These include domestic & European lathes without a clutch, some pumps, wheel balancers, paper cutters, flywheel driven equipment, air conditioners, blowers, woodworking band saws, dough mixers, meat grinders, motors rated below 1000 RPM, etc. Use a converter with HP rating of at least 50% larger than HP of the motor. *.*

*C.
TYPE 3 Motor Load:*

These include Design "E" motors, Taiwanese, Chinese, Brazilian, Mexican motors, pumps starting under load, etc. Use a converter with twice the HP rating of the motor. *.*

*D.
TYPE 4 Motor Load:*

These include laundry extractors, hoists, elevators, etc. For these start-up loads use a converter with three times the HP rating of the motor. *.*

*E.
TYPE 5 Motor Load:*

Often hydraulic pumps, which come under a momentary load during use will be loaded well beyond their rated HP for the brief period of maximum PSI. Examples includes bailers, compactors, paper cutters, shears, pumps, etc. The HP of the converter must be at least as high as the actual HP developed by the motor. To calculate the HP developed, you must first find the actual amperage drawn during maximum PSI. This is different from the rated amps of the motor. Next you would divide the maximum amperage by 2.8 to find the actual HP being developed by the motor. That figure is the minimum size of converter to be used. Example: A 10 HP compactor with a motor rated at 28 amps but draws a peak of 40 amps momentarily at maximum compression. Divide 40 by 2.8 = 14.3 HP being developed, use model R-15 Rotary Converter.

*2.*

*Resistive Loads *

Resistive loads must use the Rotary type converter, the Static type should never be used because it would be damaged. There are two methods to determine the HP of the converter to be used. One method is to take the amperage rating of the equipment and divide by 2.8 to find the equivalent HP. The other method is to take the KW rating and multiply times 1.34 or divide by .75 to find the equivalent HP of the equipment.

*3.*

*Computer, Rectifier & Transformer Loads *

Transformers and electric equipment (welders, lasers, EDM machines, CNC equipment, computers, plating rectifiers, power supplies, etc.) can operate on the Rotary Converter. Use the same formula as for resistive loads to determine the proper size converter to use.

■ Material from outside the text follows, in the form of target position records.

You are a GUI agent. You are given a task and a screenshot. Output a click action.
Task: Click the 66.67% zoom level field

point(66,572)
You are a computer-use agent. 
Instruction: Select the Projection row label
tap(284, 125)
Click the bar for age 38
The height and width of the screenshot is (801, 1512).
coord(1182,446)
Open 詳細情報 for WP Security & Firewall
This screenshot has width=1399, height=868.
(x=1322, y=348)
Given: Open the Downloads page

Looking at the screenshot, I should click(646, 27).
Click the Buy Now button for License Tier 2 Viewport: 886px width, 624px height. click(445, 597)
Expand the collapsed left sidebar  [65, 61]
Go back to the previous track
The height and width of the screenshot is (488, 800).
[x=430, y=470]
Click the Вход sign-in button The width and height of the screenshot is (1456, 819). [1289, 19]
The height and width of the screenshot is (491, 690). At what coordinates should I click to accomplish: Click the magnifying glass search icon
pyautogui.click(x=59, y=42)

If a 4-wire wye input is required (all lines equal voltage to ground), a three phase delta-to-wye isolation transformer must be installed between the converter and the equipment to change the delta power to wye power.

*4.*

*Multiple Motor Applications *

Due to the high in-rush current required to start a motor (5 to 10 times the normal running current), most applications require sizing the HP of the Rotary Converter 50% larger, *or more* than the horsepower of the largest motor, or any combination of motors started at exactly the same time. The first motor started, *if not running heavily loaded,* generates additional 3-phase power back into the circuit. You can then run additional motors, provided they are not running heavily loaded and not all started at the same time. A maximum of up to 3 times the HP rating of the Rotary Converter can run at the same time, if not heavily loaded, and not started simultaneously. For example, a 30 HP Rotary Converter potentially could run motors totaling up to 90 HP. Contact factory for verification of sizing.



I found some interesting info on types of loads for determining Idler selection. I stand corrected on the minimum idler size. According to the type of load chart, most applications would require a Idler to be 50% larger than the highest HP in the system. 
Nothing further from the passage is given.